# [EXCERPT]
Fathers turn their hearts toward their children when they have their best interest, both physically and spiritually, as the highest priority. In other words, by always seeking their good, even at their own expense—becoming servants even as our Lord served His disciples, and sacrificing to see them progress before God. This is an attitude that must permeate the relationship—this is grace. It is seen not simply in following the letter of the law i.e. performing some list of duties in a mechanical way, but also by pouring our affection and showing genuine interest in their lives. When we are driven by such unselfish motives so as to always seek their benefit at every level, then we faithfully imitate our heavenly Father. We will know their needs, and move to meet them even before they ask. Of course, seeking their ultimate good involves making the word of God central in our life and home (Deut. 6:6-9).

Father’s, our hearts are turned toward our children when we recognize that our duty to God extends beyond ourselves and to our children and our children’s children—when the vision of our own lives transcends the moment and extends into the future. Fathers, more than any one else, have the opportunity to change the world. We will know the ultimate covenant blessing in this life when we see our children marry committed believers and establish new covenant households and raise up our grandchildren to the glory of God.

# [AIM OF THE EXERCISE]
Retype the passage on fathers and children between "Father’s, our hearts" and "glory of God.", inclusive.

# [MATERIAL PROVIDED]
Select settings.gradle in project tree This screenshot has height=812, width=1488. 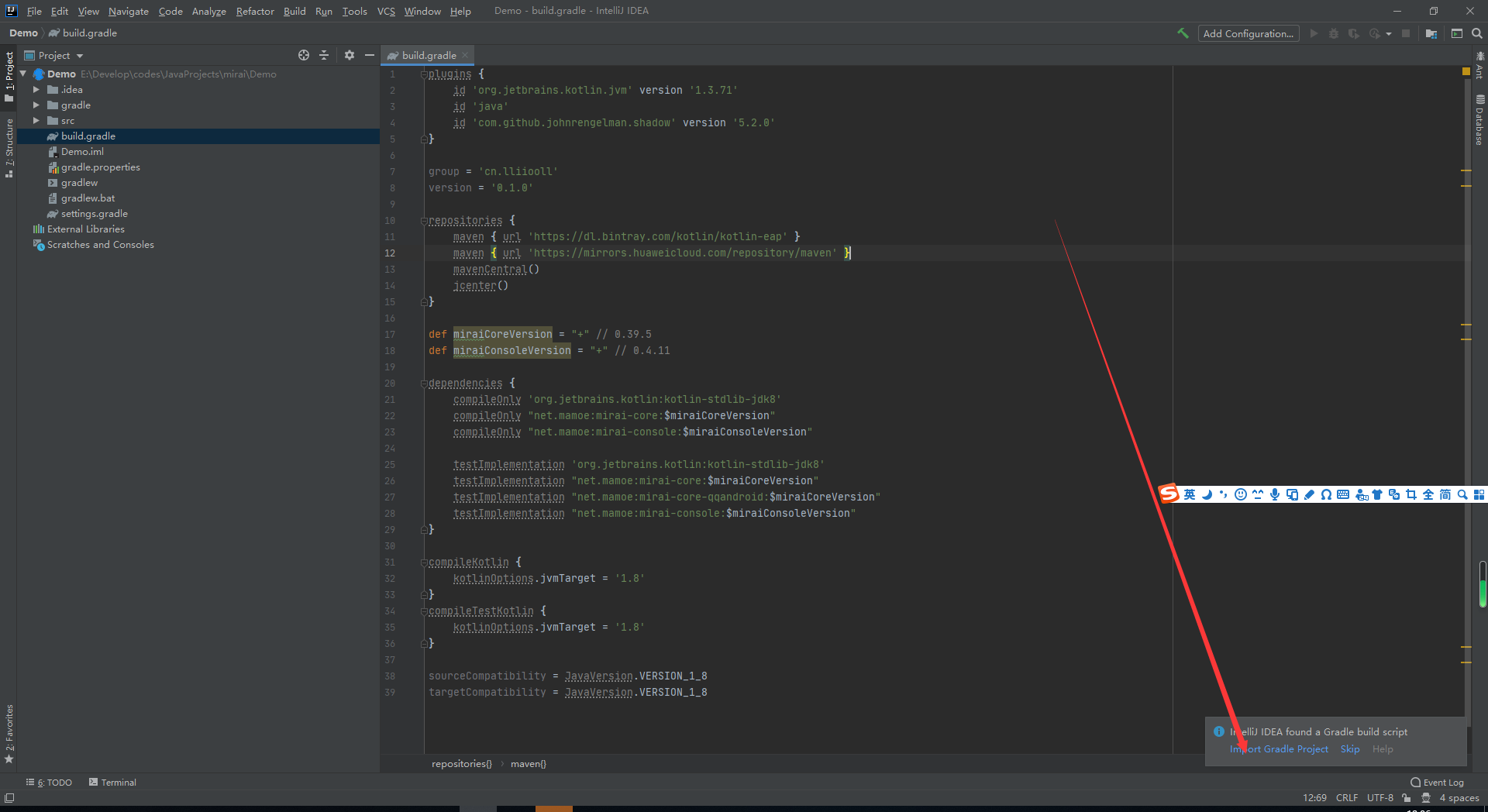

# [WORKED SOLUTION]
Father’s, our hearts are turned toward our children when we recognize that our duty to God extends beyond ourselves and to our children and our children’s children—when the vision of our own lives transcends the moment and extends into the future. Fathers, more than any one else, have the opportunity to change the world. We will know the ultimate covenant blessing in this life when we see our children marry committed believers and establish new covenant households and raise up our grandchildren to the glory of God.